Da haben früher viele Juden gelebt, in Mitte war was los. Bevor sie alle deportiert wurden. Aber auch Andersdenkende, sexuell anders orientierte Menschen, Zigeuner usw. usw… Um es noch einmal ganz klar zu sagen: Das Projekt Stolpersteine ist kein Projekt zum massenhaften Gedenken an die umgekommenen Juden, obwohl diese nachweislich die allergrößte Bevölkerungsgruppe der Opfer des NS-Regimes darstellen. Das Projekt erinnert an „alle Verfolgten“ des NS-Regimes an der mutmaßlichen Stelle ihres letzten freiwillig gewählten Aufenthaltsorts (der Wohnanschrift). Die Vorsitzende des Zentralrats der Juden, Charlotte Knobloch, hat sich beispielsweise eher ablehnend dem Projekt gegenüber geäußert. Frau Knobloch ist eine sympathische, freundliche Frau mit einer anderen Meinung. Das ist ihr gutes Recht. Ihre Bedenken, Stolpersteine seien eine Missachtung der Opfer, deren Würde werde buchstäblich nochmals mit Füssen getreten“, teilt gesichtspunkte.de jedoch nicht. Wer reinen Herzens ist, empfindet den Anblick eines Stolpersteines rein und nicht umgedeutet als Fußtritt. Er wird zu jeder Zeit und an jedem Ort in angemessener, würdiger Weise an einen lieben, armen Menschen erinnert, der einmal gelebt hat und der vor langer Zeit verschleppt und ermordet wurde. Eine persönlichere Berührung mit ehemals lebenden Menschen und ihrem Gedenken -in liebender Sicht- halten wir anderweitig kaum für möglich, insbesondere nicht, indem man an einem ganz bestimmten Platz in Berlin gesichtslose, schwarz gestrichene Betonstelen durchwandert, an denen sich unbeobachtete Hirnis „auspinkeln“, und geschichtsunbewusste Jugendliche den Walkman über die Ohren streifen, bzw. Handygames spielen. Stolpersteine sind viel kleiner und wenigstens sehr konkret. Ein Mensch, ein Leben. Ein Schicksal.

Zuerst fragst du also an, ob ein Betroffener des NS-Regimes an der konkreten Wohnadresse gelebt hat?
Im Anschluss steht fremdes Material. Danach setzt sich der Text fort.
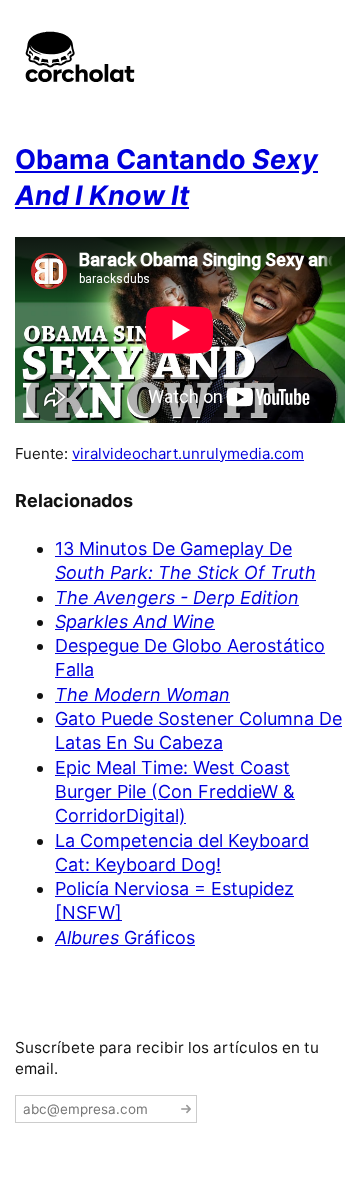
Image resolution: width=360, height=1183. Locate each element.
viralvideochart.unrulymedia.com (188, 453)
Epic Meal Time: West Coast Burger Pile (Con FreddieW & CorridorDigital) (175, 792)
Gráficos (125, 937)
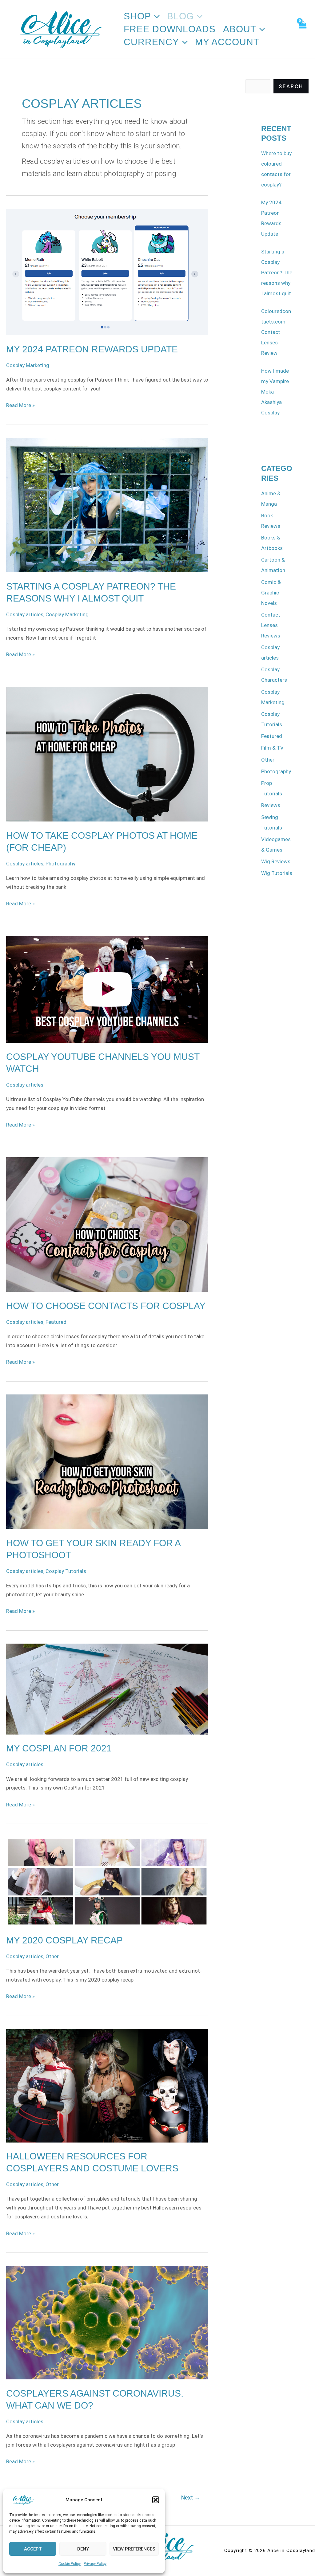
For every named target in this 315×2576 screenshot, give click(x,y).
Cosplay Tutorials (66, 1571)
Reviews (270, 805)
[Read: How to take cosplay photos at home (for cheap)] (107, 754)
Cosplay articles (24, 614)
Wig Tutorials (276, 873)
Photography (60, 864)
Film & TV (272, 748)
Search (291, 86)
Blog (180, 16)
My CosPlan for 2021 (59, 1748)
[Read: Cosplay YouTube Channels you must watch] (107, 989)
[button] (156, 2500)
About (239, 29)
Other (52, 1956)
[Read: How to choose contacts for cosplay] (107, 1224)
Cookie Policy (69, 2564)
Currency (151, 42)
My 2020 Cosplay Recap (64, 1940)
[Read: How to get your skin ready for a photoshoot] (107, 1461)
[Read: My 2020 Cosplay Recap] (107, 1881)
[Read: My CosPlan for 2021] (107, 1689)
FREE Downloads (170, 29)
Die Antwort kann durchaus „Nein“ lauten. Und dann machst du dir weitere Gedanken, denn du findest den Gedanken wichtig, das Projekt zu unterstützen.

erstens gibt es an der unmittelbaren Adresse (Haus Nr. ) keine Verfolgten des NS-Regimes, derer mit einem Stolperstein gedacht werden könnte,
zweitens stellt sich die Überlegung, ob beispielsweise auch an anderer Adresse (andere Hausnummer) ein solcher Stein beispielsweise durch dich gesponsort werden dürfte?, sozusagen als ein Zeichen in dieser Zeit,
drittens stellt sich noch die Überlegung an, wenn dies nicht, dann eventuell einfach mal im „eigenen Dunstkreis“ zu schauen, ob es nicht möglich, überall woanders auch noch solche Steine bei überschaubaren Kosten zu sponsoren?

Das darf und kann auch die abweichende Wohnanschrift sein. Was man aber wissen sollte:

„Inzwischen (Juli 2009) hat Gunter Demnig über 20.000 Steine in etwa 430 Städten und Gemeinden in Deutschland, den Niederlanden, Polen, Österreich, Tschechien, der Ukraine und Ungarn gesetzt.“ (Zitat aus Wikipedia-Eintrag Stolpersteine)

Wer also über das Delta nachdenkt zwischen 20.000 Steinen und 6 Mio. Opfern, allein in deutschen Konzentrationslagern, der bemerkt, wie weit die Anzahl der Steine und der Opfer noch auseinanderfällt. Würde man noch zusätzlich darüber nachdenken, wie man mit den mindestens 20 Millionen Opfern der Stalinzeit umgeht, so könnte diese Idee fast weltumspannend Platz greifen. Auch wegen Pol Pot in Kambodscha und warum nicht für die Opfer der argentinischen Militärjunta. Diese Frage stellen wir uns in Deutschland nicht, wegen des Michels großer, eigener Nase, an die wir uns aber beherzt fassen dürfen. Wir können aber festhalten: Es gibt genügend Möglichkeiten, angemessene Erinnerungen an personifizierbares Unglück in Deutschland und auf der ganzen Welt zu verlegen.

Es ist naheliegend, dass derartige Überlegungen Platz greifen dürfen. Und sie sollten es auch.